Darla Gambill sat in the late morning sun in Howard Amon Park on Monday with children splashing in a wading pool behind her and recounted the worst day of her life -- the day her 2-year-old daughter drowned in her swimming pool.
Gambill of Kennewick lost her daughter Brooklynne on June 28, 2009, when the little girl climbed out of bed and somehow made it out of her parents' locked house in Medford, Ore., into the backyard while they were asleep.
"We had all the safety precautions we could have," Gambill said. "It was a fluke accident. ... I should have been picking out her wedding dress, not her burial dress."
She never wants another parent to feel the horror of finding a child face down in the water, so when she moved to the Tri-Cities about two months ago, she contacted the Kadlec Foundation and asked how she could work with it and the Benton Franklin Safe Kids Coalition to tell parents how to prevent drowning accidents.
"Don't turn your back," she said. "Don't answer your phone. Don't read a magazine. Don't drink alcohol. I want to see that no more children drown. It only takes a second."
Mark Allen, a member of the Safe Kids Coalition and a former longtime rescue diver, said drownings are preventable if parents take precautions around pools.
A child can drown in 20 seconds. And it takes just one inch of water for someone to drown.
"It happens really fast, and it's quiet," Allen said.

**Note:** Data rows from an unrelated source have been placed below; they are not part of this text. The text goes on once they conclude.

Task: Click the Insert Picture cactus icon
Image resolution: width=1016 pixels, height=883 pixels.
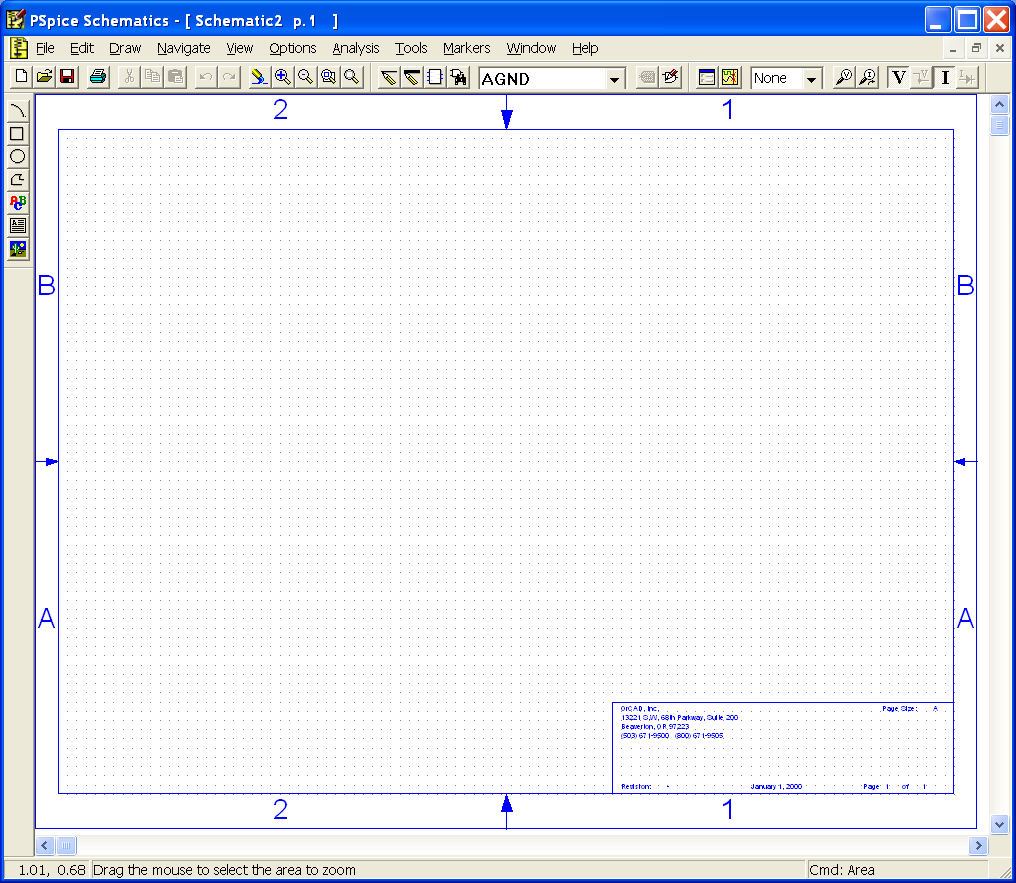Action: coord(17,249)
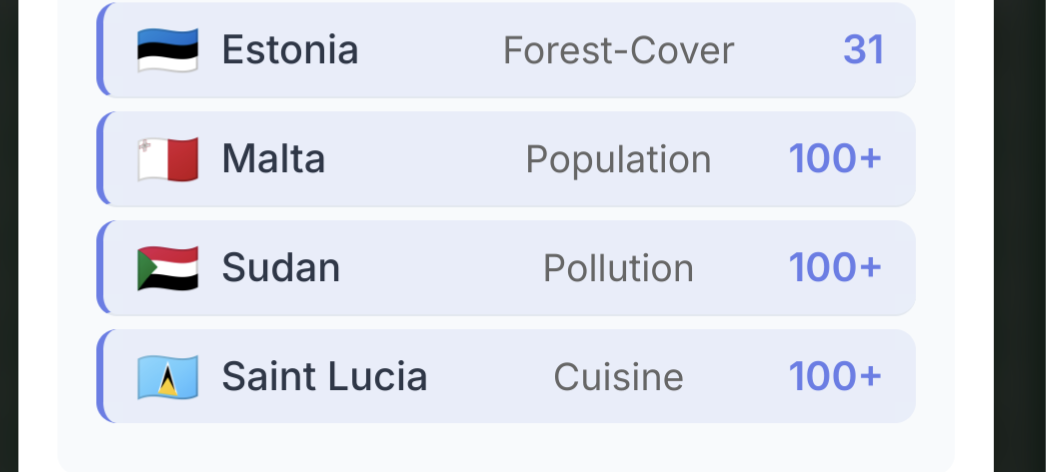Click the Pollution category label
The height and width of the screenshot is (472, 1046).
click(618, 268)
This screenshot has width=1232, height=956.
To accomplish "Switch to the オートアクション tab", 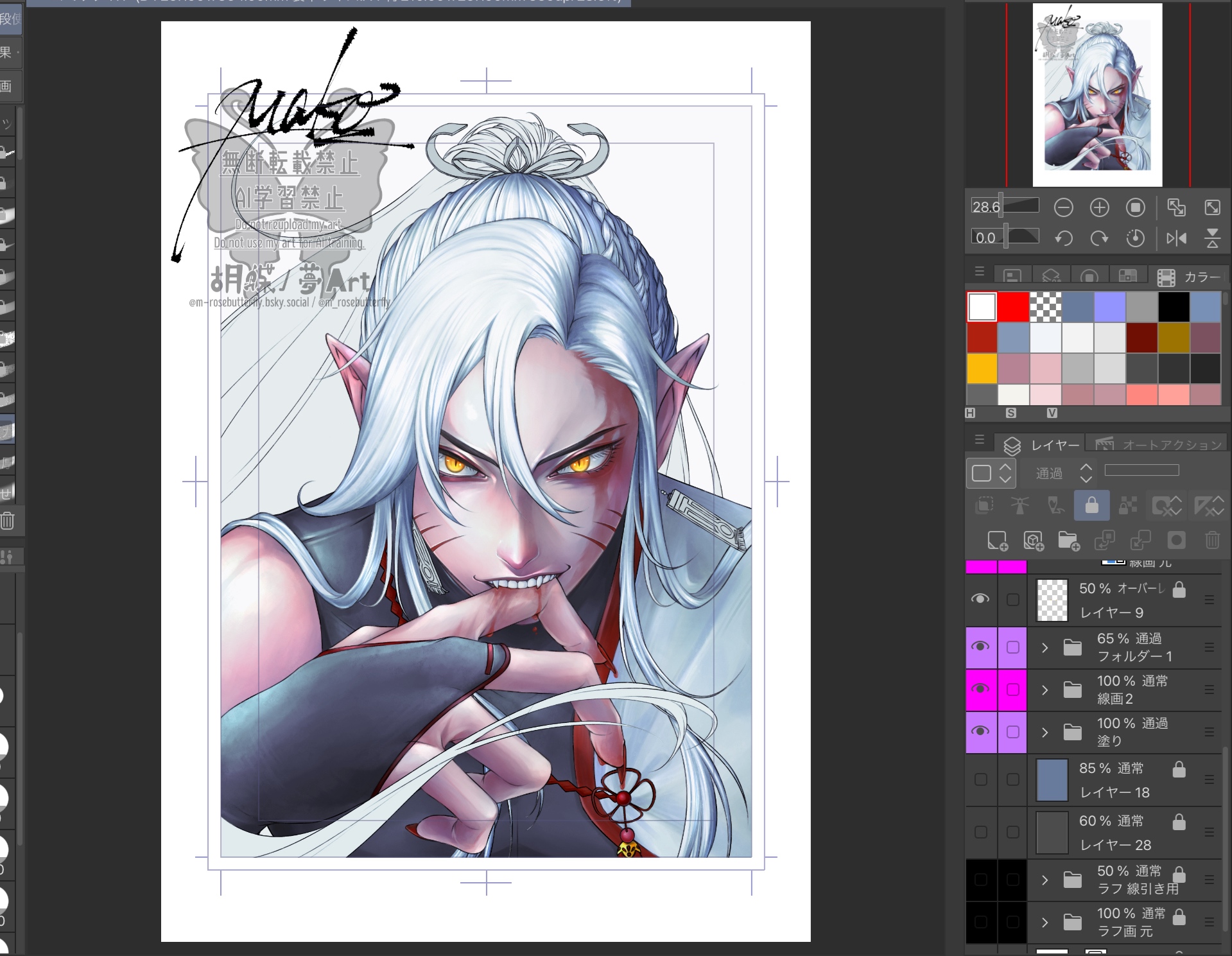I will [x=1159, y=444].
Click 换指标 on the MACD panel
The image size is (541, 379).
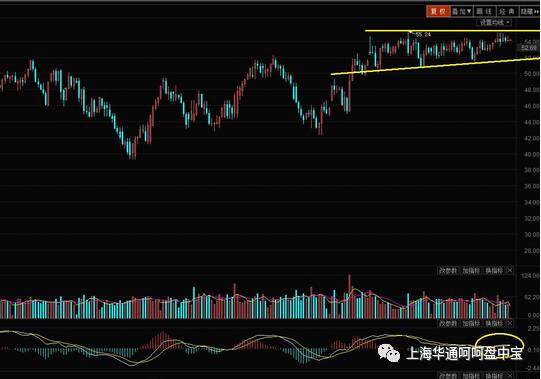click(494, 323)
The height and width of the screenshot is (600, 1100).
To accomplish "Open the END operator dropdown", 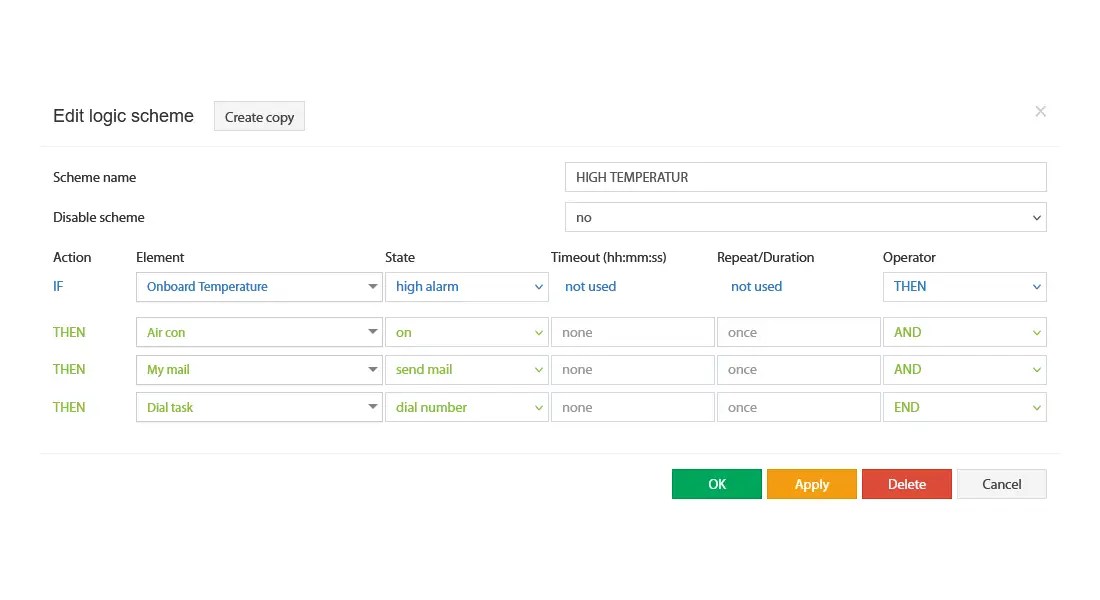I will coord(965,407).

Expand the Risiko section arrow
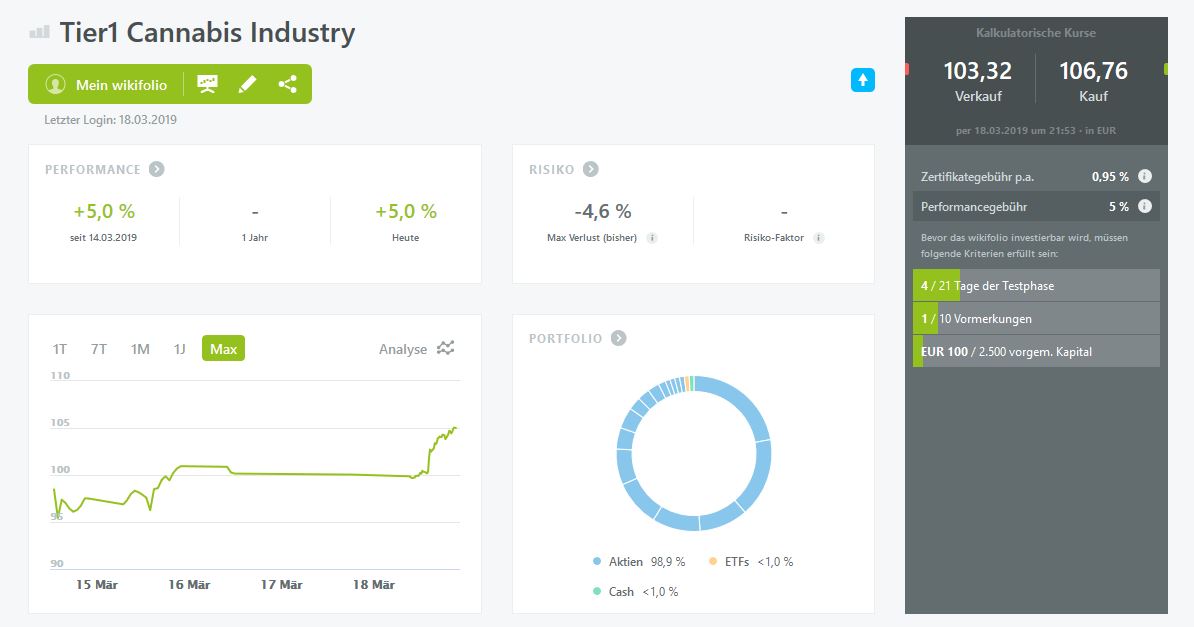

The U.S. Consumer Product Safety Commission estimates that about 300 children under age 5 drown in swimming pools and spas each year. Another 3,200 end up in emergency rooms being treated for submersion injuries.
Among the tips offered are:
w Teach children to swim.
w Never leave a child unwatched or unsupervised near water.
w Know basic water safety skills, including CPR in case of a water emergency.
w Install a four-sided barrier around a pool or hot tub that includes a self-closing and self-latching gate.
w Use pool alarms and covers, especially if a house is the fourth side of a barrier preventing access to a pool.
Allen said when it comes to swimming in the region's lakes or rivers, wearing a life jacket always is crucial.
Franklin County Coroner Dan Blasdel agreed that life jackets would have saved the lives of two to three of the victims who drown in his jurisdiction each year.
"It's mainly because they're not wearing life jackets," he said. "I have never pulled someone out of the water who drowned wearing a life jacket."